Figure 4. Use of the CRISPR/Cas9 technology to generate a PD-L1 KO tumor model

(A) Percentage of PD-L1 as assessed with flow cytometry on TC-1 cells transduced with lentiviral vectors harboring CRISPR/Cas9 targeted to mouse PD-L1 (knock-out, KO) compared to WT and KD TC-1 cells either or not pre-treated with recombinant mouse IFN-γ (50 ng/mL) (n = 3). The graph summarizes the percentage PD-L1 positive cells as mean ± SEM. (B) TC-1 KO or WT cells were injected subcutaneously at the tail base of WT or PD-L1 KO mice. Tumor growth was followed every other day. The tumor size in function of time is shown as mean ± SEM (n = 3). (C) TC-1 KO cells were injected subcutaneously at the tail base of PD-L1 KO mice, which were pretreated with a CD8⁺ depleting antibody or an isotype matched control antibody. The percentage CD8 positive cells in the blood was evaluated using flow cytometry. The graph shows a representative histogram of CD8 positive cells in mice pretreated with an isotype matched control antibody (grey line) or a CD8 depleting antibody (red line). (D) TC-1 KO cells were injected subcutaneously at the tail base of PD-L1 KO mice, which were pretreated with a CD8⁺ depleting antibody or an isotype matched control antibody. WT TC-1 cells were injected subcutaneously at the tail base of WT mice. Tumor growth was followed every other day. The tumor size in function of time is shown as mean ± SEM (n = 3).

Figure 5. SPECT/CT in the CRISPR/Cas9-modified TC-1 model 1 hour after injection of ^99mTc-Nbs C3 or E2

(A) Images of the SPECT/CT scans to evaluate ^99m Tc-Nbs C3 and E2 for tumor stratification in CD8-depleted PD-L1 KO mice bearing PD-L1 KO tumors (KO) or WT mice bearing WT (PD-L1⁺) tumors (WT) (n = 6).
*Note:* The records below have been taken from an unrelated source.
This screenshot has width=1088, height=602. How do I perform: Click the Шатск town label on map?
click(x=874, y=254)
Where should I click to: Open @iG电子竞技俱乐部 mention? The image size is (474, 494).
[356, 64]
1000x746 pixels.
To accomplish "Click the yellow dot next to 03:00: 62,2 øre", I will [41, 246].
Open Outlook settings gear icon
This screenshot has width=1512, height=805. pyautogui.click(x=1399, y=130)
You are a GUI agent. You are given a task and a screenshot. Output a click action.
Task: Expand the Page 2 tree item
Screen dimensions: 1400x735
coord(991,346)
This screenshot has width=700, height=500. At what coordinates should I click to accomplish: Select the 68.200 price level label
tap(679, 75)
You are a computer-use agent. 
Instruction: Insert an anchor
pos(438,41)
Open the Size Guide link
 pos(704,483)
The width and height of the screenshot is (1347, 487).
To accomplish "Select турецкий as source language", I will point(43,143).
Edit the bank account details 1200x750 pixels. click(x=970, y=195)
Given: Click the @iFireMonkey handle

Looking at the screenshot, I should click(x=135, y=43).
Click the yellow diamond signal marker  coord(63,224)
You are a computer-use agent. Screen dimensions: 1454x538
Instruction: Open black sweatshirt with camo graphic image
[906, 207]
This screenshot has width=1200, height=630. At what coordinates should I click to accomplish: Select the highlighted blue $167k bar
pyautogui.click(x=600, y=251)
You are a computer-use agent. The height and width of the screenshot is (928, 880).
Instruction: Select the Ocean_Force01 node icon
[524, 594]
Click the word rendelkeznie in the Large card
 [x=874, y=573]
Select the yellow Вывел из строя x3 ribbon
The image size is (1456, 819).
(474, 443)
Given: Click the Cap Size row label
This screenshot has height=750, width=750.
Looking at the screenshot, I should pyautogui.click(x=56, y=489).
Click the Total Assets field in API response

The red arrow indicates the tumor on the images. (B) CD8-depleted PD-L1 KO mice injected with PD-L1 KO tumors or WT mice injected with WT (PD-L1⁺) TC-1 cells were sacrificed on day 17 and tumors were isolated, after which expression of PD-L1 on cancer cells (CD45⁻, white bar) and tumor-infiltrating immune cells (CD45⁺, black bar) was evaluated in flow cytometry. The graph summarizes the percentage of PD-L1 as mean ± SEM (n = 6). (C) Results of the gamma counting of isolated organs from CD8-depleted PD-L1 KO mice bearing PD-L1 KO tumors (KO, white bars) or WT mice bearing WT (PD-L1⁺) tumors (WT, black bars) injected with ^99Tm Tc-Nbs C3 and E2. The graph summarizes the %IA/g as mean ± SEM (n = 6). (D) Tumor uptake (%ID/cc) calculated via ROI analysis on the periphery of the tumor from CD8-depleted PD-L1 KO mice bearing PD-L1 KO tumors (KO, white bars) or WT mice bearing PD-L1⁺ tumors (WT, black bars) injected with ^99Tm Tc-Nbs C3 and E2. The graph summarizes the %ID/cc as mean ± SEM (n = 6).